Foto: Silvia Schwinger verbirgt ihr Selbst hinter einer Hasenmaske. © Björn Klein
Text:Manfred Jahnke, am 12. Oktober 2024
Wie geht man mit Verlust, Tod oder Einsamkeit um? Das Schauspiel Stuttgart stellt mit der deutschen Erstaufführung von „Frau Yamamoto ist noch da“ die großen Fragen des Lebens zur Diskussion, überfrachtet allerdings die Miniaturen Dea Lohers.
Ganz unspektakulär führt Dea Loher in „Frau Yamamoto ist noch da“ das Bild einer Gesellschaft vor, in der alle nebeneinander für sich leben. Was nach einer deprimierenden gegenwärtigen Zustandsbeschreibung – en passant tauchen die dringlichen Probleme auf, wie Umweltverschmutzung, KI, etc. – klingt, wird von der Autorin zärtlich mit humorvollen Untertönen erzählt. Im Mittelpunkt der deutschen Erstaufführung am Schauspiel Stuttgart – die Uraufführung fand im September in Zürich und Tokio statt – steht Nicole Heesters als Frau Yamamoto. Sie entwickelt das Porträt einer Frau, die ihre Vereinsamung mit Würde trägt, nicht klagt, sondern sich bescheiden in die Welt einfügt.
Die Regie von Burkhard C. Kosminski zeigt ihre Stärken immer da, wo er behutsam die Psychologie von Figuren entwickeln kann. Wie er beispielsweise Matthias Leja in Jeans (Kostüme: Ute Lindenberg) als stupenden, nachdenklichen Nachbarn der Frau Yamamoto in Szene setzt oder Katharina Hauter und Sven Prietz als Paar, das mit Beredsamkeit seine Unfähigkeit zur Kommunikation zu überspielen versucht, das sind laute kleine Perlen. Aber auch, wie Christiane Roßbach oder Marietta Meguid, Peer Oscar Musinowski oder Karl Leven Schroeder, ihre Rollen anlegen, ist von psychologischer Raffinesse und Tiefe. Dass allerdings im kleinen Raum des Stuttgarter Kammertheaters das Ensemble Mikroports trägt und damit die Stimmen technisch geprägt werden oder zusätzlich vom Rand her per Mikrofon eingesprochen wird, wirkt in dieser Verfremdung befremdlich. Der Sinn dieser Distanzierung will nicht aufgehen.
Magie im Kleinen
Die Miniaturen werden zu einem Kreislauf leitmotivisch zusammengeführt, wenn am Anfang und am Ende Silvia Schwinger als Milena das französische Chanson „Le petite fleur“ singt und dabei Nicole Heesters neben einem umgestürzten Stuhl wie tot daniederliegt. Alle Begegnungen finden auf einer sich langsam drehenden Scheibe statt, die mit Zeichen wie bei einer astronomischen Uhr bedeckt ist (Bühnenbild: Florian Etti). Das Publikum sitzt sich auf zwei Tribünen spiegelbildlich gegenüber, dazwischen kreist die „Welt“. An den Rändern sitzt das Ensemble, das alle Auftritte auf die Scheibe von hier aus macht. Drei große schwarze Dreiecke, jeweils einer pro Wand, markieren weiter den Raum. Auf den Wänden laufen dazu die Videos von Yoav Cohen, die beispielsweise die Fenster eines Mietshauses zeigen, hinter denen schon einmal ein Schatten läuft.
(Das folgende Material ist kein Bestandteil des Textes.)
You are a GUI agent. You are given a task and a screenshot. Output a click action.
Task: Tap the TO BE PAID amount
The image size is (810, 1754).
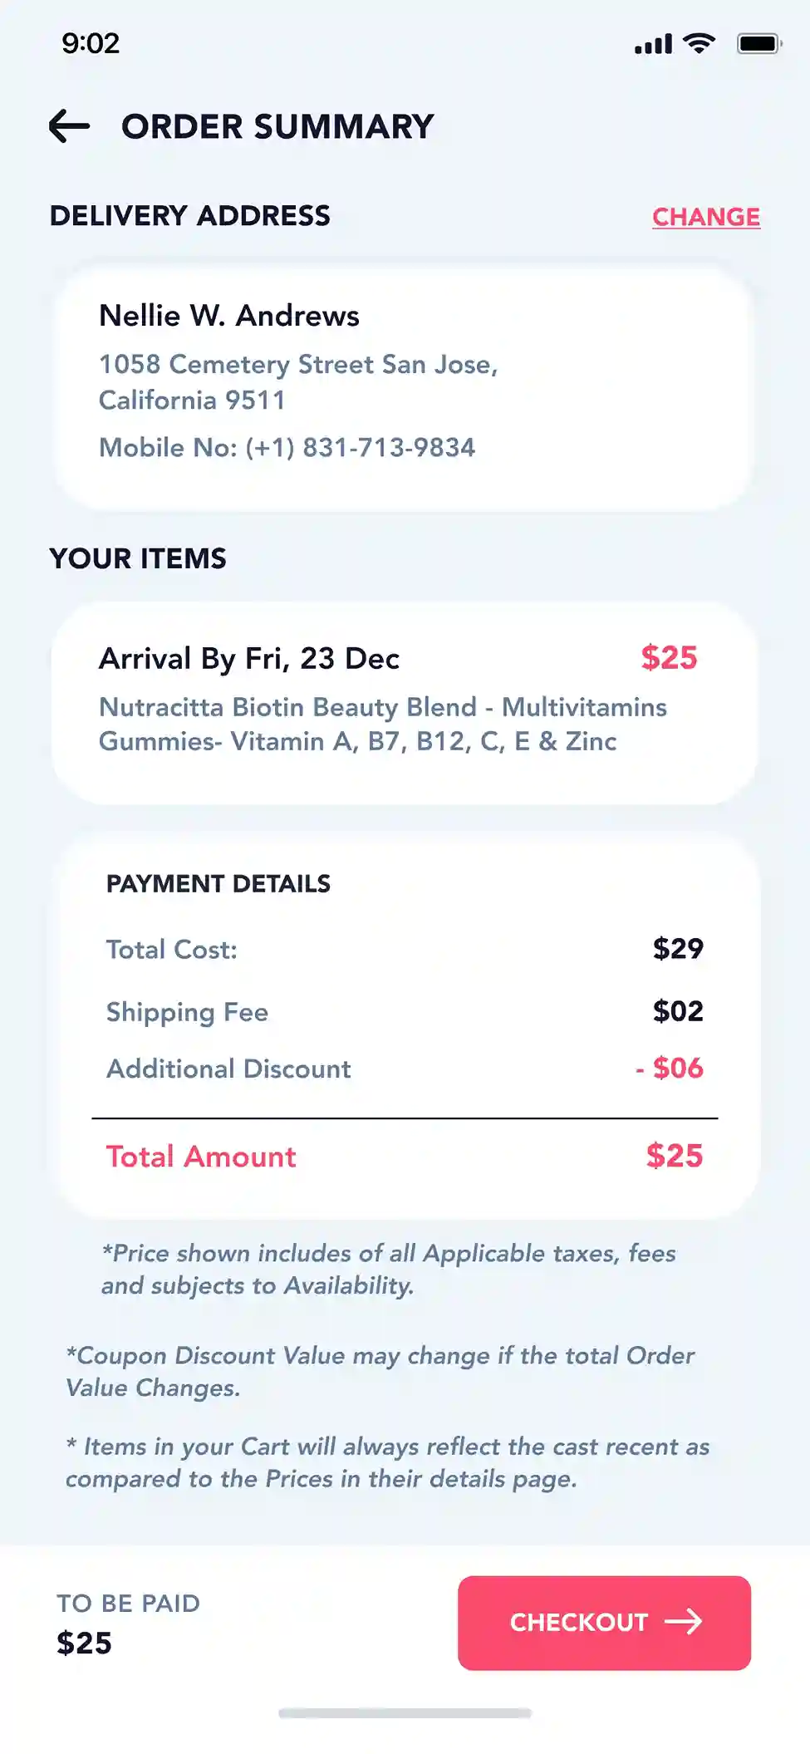84,1643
Die visuelle Opulenz mit ihrer Tendenz, die „Welthaftigkeit“ der Szenen zu betonen, überfrachtet die Miniaturen von Dea Loher. Leise Handlungen werden mit einer Bedeutung aufgeblasen, die das genaue Spiel des Ensembles konterkarieren. Nicht zufällig hat diese Inszenierung ihre stärksten Momente, wenn Nicole Heesters zu ganz leisen und sanften Klängen (Musik: Hans Platzgumer) ihre Geschichte erzählt. Da wird deutlich, dass „Frau Yamamoto ist noch da“ ein starkes Stück mit glänzenden komödiantischen Tönen ist.